We can notice that most of the dead passengers were from the 3rd class and most of the 1st class passengers survived.

# Creating the column Title from the name of Passengers

In [None]:
for dataset in combined:
    dataset['Title'] = dataset['Name'].str.extract(' ([A-Za-z]+)\.', expand=False)
    

train_data['Title'].value_counts()

In [None]:
test_data['Title'].value_counts()

In [None]:
for dataset in combined:
    dataset['Title'] = dataset['Title'].replace(['Dr','Rev','Major','Col','Countess','Capt','Sir','Lady','Don','Jonkheer','Dona'], 'Other')
    dataset['Title'] = dataset['Title'].replace(['Mlle','Ms'], 'Miss')
    dataset['Title'] = dataset['Title'].replace('Mme', 'Mrs')

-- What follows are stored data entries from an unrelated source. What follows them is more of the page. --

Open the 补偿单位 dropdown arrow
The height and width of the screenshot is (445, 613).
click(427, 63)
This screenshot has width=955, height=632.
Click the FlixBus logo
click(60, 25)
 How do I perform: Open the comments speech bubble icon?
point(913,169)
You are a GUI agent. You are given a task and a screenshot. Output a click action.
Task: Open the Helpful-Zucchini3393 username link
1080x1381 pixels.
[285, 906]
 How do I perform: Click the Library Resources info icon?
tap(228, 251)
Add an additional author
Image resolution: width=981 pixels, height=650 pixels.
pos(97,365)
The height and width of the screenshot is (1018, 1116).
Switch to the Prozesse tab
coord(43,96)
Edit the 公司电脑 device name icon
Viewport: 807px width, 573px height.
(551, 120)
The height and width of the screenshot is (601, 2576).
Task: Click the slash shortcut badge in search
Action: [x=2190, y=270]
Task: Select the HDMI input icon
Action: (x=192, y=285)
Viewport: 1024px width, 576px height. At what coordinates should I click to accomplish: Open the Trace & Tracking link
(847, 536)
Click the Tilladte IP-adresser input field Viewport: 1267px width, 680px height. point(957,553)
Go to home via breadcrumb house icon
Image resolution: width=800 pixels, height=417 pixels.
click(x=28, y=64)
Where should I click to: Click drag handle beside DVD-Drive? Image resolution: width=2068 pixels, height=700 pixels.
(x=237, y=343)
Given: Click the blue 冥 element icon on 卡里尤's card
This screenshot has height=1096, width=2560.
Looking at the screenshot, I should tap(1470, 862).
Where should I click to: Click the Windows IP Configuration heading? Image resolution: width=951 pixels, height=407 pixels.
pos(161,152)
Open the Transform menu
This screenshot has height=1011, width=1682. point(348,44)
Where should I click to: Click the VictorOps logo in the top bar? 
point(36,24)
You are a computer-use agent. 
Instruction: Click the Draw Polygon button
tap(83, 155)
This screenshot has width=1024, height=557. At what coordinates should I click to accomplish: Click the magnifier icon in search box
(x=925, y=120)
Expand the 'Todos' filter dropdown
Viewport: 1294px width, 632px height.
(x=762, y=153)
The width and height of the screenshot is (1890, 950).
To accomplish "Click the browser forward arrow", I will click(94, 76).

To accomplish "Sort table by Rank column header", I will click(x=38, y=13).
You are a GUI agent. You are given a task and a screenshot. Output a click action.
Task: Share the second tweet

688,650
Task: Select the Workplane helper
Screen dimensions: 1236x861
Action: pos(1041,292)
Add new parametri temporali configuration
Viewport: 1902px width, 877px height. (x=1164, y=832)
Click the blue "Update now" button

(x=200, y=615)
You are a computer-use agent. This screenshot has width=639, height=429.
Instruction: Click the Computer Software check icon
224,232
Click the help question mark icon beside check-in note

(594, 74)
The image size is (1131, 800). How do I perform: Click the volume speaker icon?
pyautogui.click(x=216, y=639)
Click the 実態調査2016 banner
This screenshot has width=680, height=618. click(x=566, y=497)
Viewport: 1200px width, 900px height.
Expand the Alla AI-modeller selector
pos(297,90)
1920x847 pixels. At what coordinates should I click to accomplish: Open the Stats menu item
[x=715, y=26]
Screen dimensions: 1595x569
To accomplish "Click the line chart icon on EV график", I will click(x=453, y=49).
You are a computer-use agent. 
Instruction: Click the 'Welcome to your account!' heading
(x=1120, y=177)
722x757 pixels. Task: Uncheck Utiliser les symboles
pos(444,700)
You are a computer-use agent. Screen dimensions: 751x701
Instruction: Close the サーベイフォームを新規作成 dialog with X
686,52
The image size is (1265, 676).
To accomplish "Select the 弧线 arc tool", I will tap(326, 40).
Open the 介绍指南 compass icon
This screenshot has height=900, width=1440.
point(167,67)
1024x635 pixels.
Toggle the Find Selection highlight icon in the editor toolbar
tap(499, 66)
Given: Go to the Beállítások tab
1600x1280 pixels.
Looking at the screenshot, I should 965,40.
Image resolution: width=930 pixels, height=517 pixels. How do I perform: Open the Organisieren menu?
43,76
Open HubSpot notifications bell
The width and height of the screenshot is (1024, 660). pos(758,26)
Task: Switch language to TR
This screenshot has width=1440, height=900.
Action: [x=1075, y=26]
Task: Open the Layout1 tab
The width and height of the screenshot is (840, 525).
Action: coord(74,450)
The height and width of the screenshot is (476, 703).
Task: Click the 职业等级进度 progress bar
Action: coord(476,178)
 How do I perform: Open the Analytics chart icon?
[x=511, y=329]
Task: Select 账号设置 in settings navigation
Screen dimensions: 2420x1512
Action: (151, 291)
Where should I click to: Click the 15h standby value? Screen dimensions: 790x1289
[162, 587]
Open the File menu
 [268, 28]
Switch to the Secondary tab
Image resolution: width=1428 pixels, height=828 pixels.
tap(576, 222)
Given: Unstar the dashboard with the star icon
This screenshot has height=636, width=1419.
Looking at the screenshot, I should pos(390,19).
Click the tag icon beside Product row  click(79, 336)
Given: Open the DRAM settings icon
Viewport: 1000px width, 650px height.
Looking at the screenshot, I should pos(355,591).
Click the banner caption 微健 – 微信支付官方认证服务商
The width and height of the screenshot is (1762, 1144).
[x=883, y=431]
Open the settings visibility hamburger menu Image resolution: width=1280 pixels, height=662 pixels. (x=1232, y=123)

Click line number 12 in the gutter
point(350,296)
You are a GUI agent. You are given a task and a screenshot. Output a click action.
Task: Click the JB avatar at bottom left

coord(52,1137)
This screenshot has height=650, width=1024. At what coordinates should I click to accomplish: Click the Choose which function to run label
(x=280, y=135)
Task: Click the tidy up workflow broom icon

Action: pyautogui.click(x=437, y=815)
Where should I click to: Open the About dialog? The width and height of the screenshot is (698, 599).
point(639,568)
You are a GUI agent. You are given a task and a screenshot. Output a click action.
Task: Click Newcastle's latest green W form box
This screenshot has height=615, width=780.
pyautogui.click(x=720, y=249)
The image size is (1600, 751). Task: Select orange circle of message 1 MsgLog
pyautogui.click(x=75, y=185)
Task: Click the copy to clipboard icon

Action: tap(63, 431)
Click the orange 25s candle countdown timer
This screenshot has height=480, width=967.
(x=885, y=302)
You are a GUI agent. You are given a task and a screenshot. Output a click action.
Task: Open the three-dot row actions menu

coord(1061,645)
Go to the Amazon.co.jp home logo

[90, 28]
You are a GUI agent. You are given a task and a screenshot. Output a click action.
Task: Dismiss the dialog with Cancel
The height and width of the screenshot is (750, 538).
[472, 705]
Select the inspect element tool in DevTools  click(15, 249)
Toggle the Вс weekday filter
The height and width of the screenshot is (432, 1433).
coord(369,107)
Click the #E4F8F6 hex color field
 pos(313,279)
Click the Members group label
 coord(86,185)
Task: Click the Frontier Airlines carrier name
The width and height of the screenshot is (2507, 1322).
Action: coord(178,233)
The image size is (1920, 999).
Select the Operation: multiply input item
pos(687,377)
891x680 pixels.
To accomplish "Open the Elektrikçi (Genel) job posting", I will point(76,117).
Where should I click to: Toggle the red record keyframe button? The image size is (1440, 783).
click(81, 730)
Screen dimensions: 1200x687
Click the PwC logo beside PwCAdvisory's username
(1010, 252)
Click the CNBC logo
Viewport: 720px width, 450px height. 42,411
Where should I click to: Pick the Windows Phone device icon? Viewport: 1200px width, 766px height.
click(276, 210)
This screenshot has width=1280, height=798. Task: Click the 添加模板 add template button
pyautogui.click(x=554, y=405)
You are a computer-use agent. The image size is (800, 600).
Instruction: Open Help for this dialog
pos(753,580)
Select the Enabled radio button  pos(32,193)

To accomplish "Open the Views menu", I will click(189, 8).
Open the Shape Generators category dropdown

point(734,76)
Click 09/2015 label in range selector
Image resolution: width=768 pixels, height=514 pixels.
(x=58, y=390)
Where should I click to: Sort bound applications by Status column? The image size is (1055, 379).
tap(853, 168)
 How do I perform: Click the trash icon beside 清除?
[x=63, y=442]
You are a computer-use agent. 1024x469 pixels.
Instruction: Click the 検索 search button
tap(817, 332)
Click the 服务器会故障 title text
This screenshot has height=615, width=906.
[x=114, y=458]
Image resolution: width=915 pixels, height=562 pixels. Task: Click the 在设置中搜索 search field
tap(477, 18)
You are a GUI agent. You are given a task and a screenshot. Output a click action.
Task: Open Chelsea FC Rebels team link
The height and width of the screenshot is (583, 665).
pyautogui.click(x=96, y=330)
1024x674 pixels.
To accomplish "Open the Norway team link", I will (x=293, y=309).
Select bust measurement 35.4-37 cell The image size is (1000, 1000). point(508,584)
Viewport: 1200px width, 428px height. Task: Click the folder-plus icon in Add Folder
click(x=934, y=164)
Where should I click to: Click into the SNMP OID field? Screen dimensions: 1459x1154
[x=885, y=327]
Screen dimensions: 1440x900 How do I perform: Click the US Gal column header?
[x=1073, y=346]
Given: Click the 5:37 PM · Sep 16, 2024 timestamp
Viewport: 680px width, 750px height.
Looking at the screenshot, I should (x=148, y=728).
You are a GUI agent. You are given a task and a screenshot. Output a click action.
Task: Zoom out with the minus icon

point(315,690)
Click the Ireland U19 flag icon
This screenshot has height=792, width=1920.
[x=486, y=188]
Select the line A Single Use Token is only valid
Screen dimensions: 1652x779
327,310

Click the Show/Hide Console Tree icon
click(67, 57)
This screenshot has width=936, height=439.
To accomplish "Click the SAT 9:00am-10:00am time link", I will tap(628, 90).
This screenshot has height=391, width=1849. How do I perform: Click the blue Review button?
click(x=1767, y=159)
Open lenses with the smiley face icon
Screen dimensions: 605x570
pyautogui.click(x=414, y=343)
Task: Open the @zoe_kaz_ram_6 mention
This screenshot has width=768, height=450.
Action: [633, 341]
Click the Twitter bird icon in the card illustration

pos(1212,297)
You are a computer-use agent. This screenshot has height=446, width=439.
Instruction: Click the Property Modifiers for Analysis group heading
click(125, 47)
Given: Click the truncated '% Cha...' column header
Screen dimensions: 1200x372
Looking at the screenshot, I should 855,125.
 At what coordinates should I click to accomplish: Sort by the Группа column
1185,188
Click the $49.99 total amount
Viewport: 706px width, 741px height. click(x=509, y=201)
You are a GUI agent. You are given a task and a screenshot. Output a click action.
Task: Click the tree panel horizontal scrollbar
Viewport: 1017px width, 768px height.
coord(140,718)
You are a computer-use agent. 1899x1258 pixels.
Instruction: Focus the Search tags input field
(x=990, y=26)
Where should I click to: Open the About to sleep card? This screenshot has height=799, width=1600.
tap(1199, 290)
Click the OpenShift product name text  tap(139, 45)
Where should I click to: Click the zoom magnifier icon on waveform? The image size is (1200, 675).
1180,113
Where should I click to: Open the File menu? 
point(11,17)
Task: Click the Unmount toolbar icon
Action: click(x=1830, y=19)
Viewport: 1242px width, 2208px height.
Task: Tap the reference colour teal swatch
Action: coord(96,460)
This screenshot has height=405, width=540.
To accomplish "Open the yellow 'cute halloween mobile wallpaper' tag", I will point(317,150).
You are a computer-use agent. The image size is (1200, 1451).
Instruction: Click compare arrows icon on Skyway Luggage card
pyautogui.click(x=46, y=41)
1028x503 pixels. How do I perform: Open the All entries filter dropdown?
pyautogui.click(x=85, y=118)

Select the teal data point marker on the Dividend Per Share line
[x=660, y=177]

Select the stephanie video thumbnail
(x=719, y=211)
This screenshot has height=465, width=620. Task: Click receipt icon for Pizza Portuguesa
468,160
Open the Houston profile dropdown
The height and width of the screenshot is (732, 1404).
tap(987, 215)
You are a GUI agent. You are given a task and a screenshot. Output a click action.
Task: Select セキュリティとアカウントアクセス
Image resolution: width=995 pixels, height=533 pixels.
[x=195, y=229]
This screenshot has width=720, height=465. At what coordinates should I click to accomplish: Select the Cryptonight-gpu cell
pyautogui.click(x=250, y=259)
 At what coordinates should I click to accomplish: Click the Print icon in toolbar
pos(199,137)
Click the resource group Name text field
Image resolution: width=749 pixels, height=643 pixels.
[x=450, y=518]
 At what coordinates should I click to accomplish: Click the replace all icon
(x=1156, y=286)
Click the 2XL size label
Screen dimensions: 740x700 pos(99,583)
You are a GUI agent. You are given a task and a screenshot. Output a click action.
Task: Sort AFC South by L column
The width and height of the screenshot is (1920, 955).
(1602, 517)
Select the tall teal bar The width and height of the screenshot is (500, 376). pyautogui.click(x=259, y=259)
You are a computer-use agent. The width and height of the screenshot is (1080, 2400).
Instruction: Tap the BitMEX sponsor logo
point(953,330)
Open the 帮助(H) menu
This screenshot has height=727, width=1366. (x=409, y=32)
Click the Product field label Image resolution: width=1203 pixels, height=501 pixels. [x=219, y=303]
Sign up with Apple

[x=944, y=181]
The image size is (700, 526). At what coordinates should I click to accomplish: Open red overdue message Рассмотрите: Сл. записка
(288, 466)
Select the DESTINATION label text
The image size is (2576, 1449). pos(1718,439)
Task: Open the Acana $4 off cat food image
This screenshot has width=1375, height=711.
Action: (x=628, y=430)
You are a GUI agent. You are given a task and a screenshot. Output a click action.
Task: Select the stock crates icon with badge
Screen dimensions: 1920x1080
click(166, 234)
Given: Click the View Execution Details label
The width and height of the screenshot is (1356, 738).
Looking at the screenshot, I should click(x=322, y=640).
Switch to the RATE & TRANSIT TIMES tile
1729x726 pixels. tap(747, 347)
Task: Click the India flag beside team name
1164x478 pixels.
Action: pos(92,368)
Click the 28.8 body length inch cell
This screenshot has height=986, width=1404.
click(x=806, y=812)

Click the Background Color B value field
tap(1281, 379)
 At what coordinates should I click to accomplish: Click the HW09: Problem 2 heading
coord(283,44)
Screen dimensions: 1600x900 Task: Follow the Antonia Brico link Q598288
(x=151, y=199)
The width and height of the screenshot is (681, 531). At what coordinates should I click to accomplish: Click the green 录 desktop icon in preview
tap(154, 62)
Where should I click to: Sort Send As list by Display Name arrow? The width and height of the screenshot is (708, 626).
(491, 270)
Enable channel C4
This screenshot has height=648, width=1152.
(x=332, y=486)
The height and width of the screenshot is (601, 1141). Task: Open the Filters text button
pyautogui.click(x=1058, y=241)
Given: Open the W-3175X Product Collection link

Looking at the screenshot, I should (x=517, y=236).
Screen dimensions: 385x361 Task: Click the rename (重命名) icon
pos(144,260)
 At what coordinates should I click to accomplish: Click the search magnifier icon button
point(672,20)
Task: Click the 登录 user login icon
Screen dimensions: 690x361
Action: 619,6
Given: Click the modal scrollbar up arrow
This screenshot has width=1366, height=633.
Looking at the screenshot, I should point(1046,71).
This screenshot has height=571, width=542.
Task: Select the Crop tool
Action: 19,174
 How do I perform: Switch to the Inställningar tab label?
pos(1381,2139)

Simplifying the Title column by combining the similar titles and the rare ones

In [None]:
train_data['Title'].value_counts()

In [None]:
test_data['Title'].value_counts()

# Observing the missing data and filling it in

We have some missing data in the columns Age, Cabin, Embarked, Fare

In [None]:
train_data.isnull().sum()

In [None]:
test_data.isnull().sum()

In [None]:
# fill missing age with median age for each title (Mr, Miss, Mrs, Master, Other)
train_data["Age"].fillna(train_data.groupby(["Title","Sex"])["Age"].transform("median"), inplace=True)
test_data["Age"].fillna(test_data.groupby(["Title","Sex"])["Age"].transform("median"), inplace=True)

In [None]:
train_data.isnull().sum()

In [None]:
test_data.isnull().sum()

In [None]:
facet = sns.FacetGrid(train_data, hue="Survived",aspect=4)
facet.map(sns.kdeplot,'Age',fill= True)
facet.set(xlim=(0, train_data['Age'].max()))
facet.add_legend()
 
plt.show() 

Most of the passengers are from S, so fill in the missing with S

In [None]:
for dataset in combined:
    dataset['Embarked'] = dataset['Embarked'].fillna('S')

Loking at the data we can observe that the missing fare value is from a 3rd class solo passenger, so we can fill it in with the median of the fares from the same class and solo passengers.

In [None]:
for dataset in combined:
    med_fare = dataset.groupby(['Pclass', 'Parch', 'SibSp']).Fare.median()[3][0][0]
    # Filling the missing value in Fare with the median Fare of 3rd class alone passenger
    dataset['Fare'] = dataset['Fare'].fillna(med_fare)

Creating Deck column from the first letter of the Cabin column and everything else is U as in Unknown.

In [None]:
for dataset in combined:
    dataset['Cabin'] = dataset['Cabin'].apply(lambda s: s[0] if pd.notnull(s) else 'U')

In [None]:
train_data['Cabin']

In [None]:
test_data

In [None]:
#test_data['AgeG'] = np.digitize(test_data['Age'], bins=[10,20,30,40,50,60,70,80]) # convert column to bin
test_data['Age']

# Bin the age values to remove outlier effect.

In [None]:
all_data = pd.concat([train_data, test_data], sort=True).reset_index(drop=True)
res, all_bins = pd.qcut(all_data['Age'], q=9, retbins=True)
train_data['Age'] = pd.cut(train_data['Age'], bins=all_bins)
test_data['Age'] = pd.cut(test_data['Age'], bins=all_bins)

In [None]:
train_data['Age']

In [None]:
fig, axs = plt.subplots(figsize=(22, 9))
sns.countplot(x='Age', hue='Survived', data=train_data)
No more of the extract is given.